## TASK DIRECTIONS
Rewrite the lines of the material below from the one containing "This screenshot has height=1680, width=1170." through the one containing "point(592,292)", changing "magnifier icon" to "magnifying glass icon" and leaving everything else unchanged.

## DATASET RECORDS
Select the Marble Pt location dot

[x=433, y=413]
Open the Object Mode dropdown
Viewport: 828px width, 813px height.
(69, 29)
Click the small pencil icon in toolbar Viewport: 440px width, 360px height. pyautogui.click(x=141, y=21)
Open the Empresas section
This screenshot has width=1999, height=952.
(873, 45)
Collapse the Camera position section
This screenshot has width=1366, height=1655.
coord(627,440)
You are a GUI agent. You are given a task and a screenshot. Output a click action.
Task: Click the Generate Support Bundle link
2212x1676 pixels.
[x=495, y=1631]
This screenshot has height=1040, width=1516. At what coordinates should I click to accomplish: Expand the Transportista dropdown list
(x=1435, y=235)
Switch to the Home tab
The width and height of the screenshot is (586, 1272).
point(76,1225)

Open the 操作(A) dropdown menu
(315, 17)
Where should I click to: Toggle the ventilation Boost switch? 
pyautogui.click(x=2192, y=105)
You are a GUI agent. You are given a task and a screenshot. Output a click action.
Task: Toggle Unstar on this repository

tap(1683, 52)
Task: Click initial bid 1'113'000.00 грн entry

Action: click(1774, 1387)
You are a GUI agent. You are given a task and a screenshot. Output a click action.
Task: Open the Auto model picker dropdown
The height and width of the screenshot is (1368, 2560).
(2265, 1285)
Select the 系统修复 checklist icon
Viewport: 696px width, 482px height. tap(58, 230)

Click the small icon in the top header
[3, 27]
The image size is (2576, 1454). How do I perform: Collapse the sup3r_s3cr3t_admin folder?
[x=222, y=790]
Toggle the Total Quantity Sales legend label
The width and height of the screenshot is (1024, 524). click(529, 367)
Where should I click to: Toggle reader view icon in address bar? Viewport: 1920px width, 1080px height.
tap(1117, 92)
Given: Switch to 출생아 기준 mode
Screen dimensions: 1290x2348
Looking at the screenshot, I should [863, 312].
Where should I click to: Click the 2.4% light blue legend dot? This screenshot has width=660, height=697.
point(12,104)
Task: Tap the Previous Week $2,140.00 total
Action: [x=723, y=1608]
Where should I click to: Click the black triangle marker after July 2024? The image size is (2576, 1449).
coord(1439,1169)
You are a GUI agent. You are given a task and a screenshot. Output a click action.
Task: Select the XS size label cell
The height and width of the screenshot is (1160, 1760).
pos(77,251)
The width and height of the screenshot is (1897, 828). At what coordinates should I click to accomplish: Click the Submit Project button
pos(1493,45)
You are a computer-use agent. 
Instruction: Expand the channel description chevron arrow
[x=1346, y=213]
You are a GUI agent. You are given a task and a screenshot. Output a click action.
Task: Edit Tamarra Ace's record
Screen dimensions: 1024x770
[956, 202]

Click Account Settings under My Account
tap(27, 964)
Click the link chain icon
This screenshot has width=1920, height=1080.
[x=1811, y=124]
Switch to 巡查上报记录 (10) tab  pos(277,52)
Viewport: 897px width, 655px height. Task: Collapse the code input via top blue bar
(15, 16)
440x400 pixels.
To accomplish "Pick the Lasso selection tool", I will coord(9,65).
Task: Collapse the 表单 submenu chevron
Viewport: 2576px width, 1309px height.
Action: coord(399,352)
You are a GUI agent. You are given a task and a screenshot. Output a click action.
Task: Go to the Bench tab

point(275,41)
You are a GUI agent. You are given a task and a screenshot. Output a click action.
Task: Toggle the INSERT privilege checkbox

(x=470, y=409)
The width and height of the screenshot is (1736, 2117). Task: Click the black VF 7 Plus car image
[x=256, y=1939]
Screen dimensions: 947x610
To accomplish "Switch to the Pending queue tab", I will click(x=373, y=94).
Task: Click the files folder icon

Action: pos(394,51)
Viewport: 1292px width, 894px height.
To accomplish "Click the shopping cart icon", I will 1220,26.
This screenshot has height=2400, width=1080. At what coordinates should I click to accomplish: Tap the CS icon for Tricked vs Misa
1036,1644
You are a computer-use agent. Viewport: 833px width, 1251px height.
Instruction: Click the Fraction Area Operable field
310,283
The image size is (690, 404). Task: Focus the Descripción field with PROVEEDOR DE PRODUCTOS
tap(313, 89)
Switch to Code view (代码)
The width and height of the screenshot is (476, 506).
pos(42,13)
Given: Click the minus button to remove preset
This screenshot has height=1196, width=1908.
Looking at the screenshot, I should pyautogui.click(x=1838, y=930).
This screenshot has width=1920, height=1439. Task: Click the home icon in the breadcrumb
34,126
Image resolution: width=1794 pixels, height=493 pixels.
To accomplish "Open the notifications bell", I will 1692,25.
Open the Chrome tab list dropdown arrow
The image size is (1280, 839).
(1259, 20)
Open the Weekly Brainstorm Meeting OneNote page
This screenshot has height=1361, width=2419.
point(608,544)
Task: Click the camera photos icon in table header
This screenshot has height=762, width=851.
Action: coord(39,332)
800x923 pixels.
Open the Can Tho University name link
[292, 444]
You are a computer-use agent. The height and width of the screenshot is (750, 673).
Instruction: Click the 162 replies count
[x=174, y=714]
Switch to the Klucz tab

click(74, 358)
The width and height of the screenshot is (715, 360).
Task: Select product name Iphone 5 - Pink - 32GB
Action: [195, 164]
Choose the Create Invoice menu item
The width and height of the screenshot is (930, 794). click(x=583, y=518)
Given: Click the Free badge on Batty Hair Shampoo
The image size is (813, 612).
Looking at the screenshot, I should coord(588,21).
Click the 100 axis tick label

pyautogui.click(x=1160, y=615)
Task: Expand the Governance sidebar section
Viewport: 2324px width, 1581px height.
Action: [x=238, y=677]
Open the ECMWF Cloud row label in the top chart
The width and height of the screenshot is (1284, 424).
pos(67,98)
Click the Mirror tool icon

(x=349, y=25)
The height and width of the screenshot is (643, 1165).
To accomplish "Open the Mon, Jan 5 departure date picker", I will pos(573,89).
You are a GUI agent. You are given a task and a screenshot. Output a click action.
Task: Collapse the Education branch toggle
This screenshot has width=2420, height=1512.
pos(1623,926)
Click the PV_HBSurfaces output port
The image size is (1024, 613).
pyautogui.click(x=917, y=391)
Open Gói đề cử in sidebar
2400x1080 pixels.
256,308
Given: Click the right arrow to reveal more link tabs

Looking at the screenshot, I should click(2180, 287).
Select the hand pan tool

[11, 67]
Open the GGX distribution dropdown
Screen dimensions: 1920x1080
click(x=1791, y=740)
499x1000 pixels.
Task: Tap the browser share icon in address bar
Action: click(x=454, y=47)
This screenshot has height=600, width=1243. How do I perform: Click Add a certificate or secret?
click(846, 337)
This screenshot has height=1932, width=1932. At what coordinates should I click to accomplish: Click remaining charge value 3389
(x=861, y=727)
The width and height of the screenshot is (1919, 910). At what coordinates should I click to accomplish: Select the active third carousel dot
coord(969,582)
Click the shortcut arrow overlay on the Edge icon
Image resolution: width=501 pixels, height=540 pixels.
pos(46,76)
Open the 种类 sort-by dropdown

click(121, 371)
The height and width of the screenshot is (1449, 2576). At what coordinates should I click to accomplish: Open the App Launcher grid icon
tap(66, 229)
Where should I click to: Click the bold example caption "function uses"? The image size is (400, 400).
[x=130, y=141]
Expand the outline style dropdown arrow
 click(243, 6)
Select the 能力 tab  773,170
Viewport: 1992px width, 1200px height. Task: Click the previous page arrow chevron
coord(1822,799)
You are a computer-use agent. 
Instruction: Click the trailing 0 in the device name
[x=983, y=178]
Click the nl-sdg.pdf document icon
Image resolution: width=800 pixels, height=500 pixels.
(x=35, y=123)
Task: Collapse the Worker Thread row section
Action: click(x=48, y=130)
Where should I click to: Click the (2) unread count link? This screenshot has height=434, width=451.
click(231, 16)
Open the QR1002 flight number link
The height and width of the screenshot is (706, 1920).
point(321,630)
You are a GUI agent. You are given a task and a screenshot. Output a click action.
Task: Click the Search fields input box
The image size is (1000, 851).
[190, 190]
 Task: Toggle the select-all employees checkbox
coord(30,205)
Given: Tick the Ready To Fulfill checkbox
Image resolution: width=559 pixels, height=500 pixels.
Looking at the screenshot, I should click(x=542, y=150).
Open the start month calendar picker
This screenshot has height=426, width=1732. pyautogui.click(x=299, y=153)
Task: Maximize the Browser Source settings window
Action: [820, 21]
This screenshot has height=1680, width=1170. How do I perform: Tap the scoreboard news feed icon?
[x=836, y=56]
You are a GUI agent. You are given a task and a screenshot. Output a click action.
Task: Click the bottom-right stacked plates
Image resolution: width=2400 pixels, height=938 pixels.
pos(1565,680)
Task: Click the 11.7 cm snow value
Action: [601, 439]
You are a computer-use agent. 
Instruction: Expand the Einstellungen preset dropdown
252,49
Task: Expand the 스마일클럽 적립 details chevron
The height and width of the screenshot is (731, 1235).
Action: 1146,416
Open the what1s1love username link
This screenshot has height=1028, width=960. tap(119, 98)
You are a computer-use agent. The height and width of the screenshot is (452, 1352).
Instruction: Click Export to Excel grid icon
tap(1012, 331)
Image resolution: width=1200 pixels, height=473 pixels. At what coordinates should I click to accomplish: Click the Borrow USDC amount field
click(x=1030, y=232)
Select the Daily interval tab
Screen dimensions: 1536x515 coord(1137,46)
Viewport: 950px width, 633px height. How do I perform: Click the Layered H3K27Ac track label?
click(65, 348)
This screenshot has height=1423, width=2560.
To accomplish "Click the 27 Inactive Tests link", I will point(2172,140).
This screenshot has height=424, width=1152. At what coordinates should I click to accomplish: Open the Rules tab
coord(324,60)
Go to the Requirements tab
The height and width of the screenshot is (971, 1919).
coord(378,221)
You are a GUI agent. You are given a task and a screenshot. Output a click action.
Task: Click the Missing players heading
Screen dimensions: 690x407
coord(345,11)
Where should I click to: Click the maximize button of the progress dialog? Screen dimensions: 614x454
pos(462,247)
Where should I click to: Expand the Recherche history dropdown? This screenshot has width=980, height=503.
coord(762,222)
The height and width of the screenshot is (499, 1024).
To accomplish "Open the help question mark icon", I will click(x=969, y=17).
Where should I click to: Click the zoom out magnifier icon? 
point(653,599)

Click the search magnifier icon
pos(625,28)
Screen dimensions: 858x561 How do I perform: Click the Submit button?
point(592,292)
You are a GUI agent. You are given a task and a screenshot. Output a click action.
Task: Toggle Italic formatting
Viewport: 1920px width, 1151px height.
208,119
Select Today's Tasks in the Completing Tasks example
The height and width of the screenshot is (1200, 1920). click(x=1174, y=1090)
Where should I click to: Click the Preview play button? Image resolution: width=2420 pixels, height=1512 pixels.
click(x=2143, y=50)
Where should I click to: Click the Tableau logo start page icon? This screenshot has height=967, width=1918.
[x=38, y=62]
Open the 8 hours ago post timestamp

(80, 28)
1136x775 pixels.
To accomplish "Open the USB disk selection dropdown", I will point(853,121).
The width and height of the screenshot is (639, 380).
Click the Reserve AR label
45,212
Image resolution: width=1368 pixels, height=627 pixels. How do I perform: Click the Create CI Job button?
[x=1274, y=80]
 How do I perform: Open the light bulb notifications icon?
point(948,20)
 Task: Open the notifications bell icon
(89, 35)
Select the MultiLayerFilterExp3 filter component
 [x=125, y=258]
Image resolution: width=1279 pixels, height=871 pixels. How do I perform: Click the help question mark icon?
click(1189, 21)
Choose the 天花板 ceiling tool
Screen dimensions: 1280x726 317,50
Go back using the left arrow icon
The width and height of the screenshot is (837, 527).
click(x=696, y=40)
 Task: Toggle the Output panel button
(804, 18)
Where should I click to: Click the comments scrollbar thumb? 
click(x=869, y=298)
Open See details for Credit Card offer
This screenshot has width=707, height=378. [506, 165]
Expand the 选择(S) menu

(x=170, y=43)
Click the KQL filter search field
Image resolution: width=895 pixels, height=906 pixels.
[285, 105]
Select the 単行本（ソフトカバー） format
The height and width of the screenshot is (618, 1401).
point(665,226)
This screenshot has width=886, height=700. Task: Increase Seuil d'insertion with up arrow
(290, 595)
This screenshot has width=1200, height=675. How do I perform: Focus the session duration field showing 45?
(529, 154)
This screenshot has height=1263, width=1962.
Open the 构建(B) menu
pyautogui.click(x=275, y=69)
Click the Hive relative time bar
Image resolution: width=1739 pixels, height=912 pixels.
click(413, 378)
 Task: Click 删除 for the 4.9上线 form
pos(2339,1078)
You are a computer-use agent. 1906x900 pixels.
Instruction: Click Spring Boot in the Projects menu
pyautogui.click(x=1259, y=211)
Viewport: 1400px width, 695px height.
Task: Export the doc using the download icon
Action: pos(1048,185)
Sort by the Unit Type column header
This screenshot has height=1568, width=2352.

## RESPONSE BELOW
This screenshot has height=1680, width=1170. How do I perform: Tap the scoreboard news feed icon?
[x=836, y=56]
You are a GUI agent. You are given a task and a screenshot. Output a click action.
Task: Click the bottom-right stacked plates
Image resolution: width=2400 pixels, height=938 pixels.
pos(1565,680)
Task: Click the 11.7 cm snow value
Action: [601, 439]
You are a computer-use agent. 
Instruction: Expand the Einstellungen preset dropdown
252,49
Task: Expand the 스마일클럽 적립 details chevron
The height and width of the screenshot is (731, 1235).
Action: 1146,416
Open the what1s1love username link
This screenshot has height=1028, width=960. tap(119, 98)
You are a computer-use agent. The height and width of the screenshot is (452, 1352).
Instruction: Click Export to Excel grid icon
tap(1012, 331)
Image resolution: width=1200 pixels, height=473 pixels. At what coordinates should I click to accomplish: Click the Borrow USDC amount field
click(x=1030, y=232)
Select the Daily interval tab
Screen dimensions: 1536x515 coord(1137,46)
Viewport: 950px width, 633px height. How do I perform: Click the Layered H3K27Ac track label?
click(65, 348)
This screenshot has height=1423, width=2560.
To accomplish "Click the 27 Inactive Tests link", I will point(2172,140).
This screenshot has height=424, width=1152. At what coordinates should I click to accomplish: Open the Rules tab
coord(324,60)
Go to the Requirements tab
The height and width of the screenshot is (971, 1919).
coord(378,221)
You are a GUI agent. You are given a task and a screenshot. Output a click action.
Task: Click the Missing players heading
Screen dimensions: 690x407
coord(345,11)
Where should I click to: Click the maximize button of the progress dialog? Screen dimensions: 614x454
pos(462,247)
Where should I click to: Expand the Recherche history dropdown? This screenshot has width=980, height=503.
coord(762,222)
The height and width of the screenshot is (499, 1024).
To accomplish "Open the help question mark icon", I will click(x=969, y=17).
Where should I click to: Click the zoom out magnifying glass icon? 
point(653,599)

Click the search magnifying glass icon
pos(625,28)
Screen dimensions: 858x561 How do I perform: Click the Submit button?
point(592,292)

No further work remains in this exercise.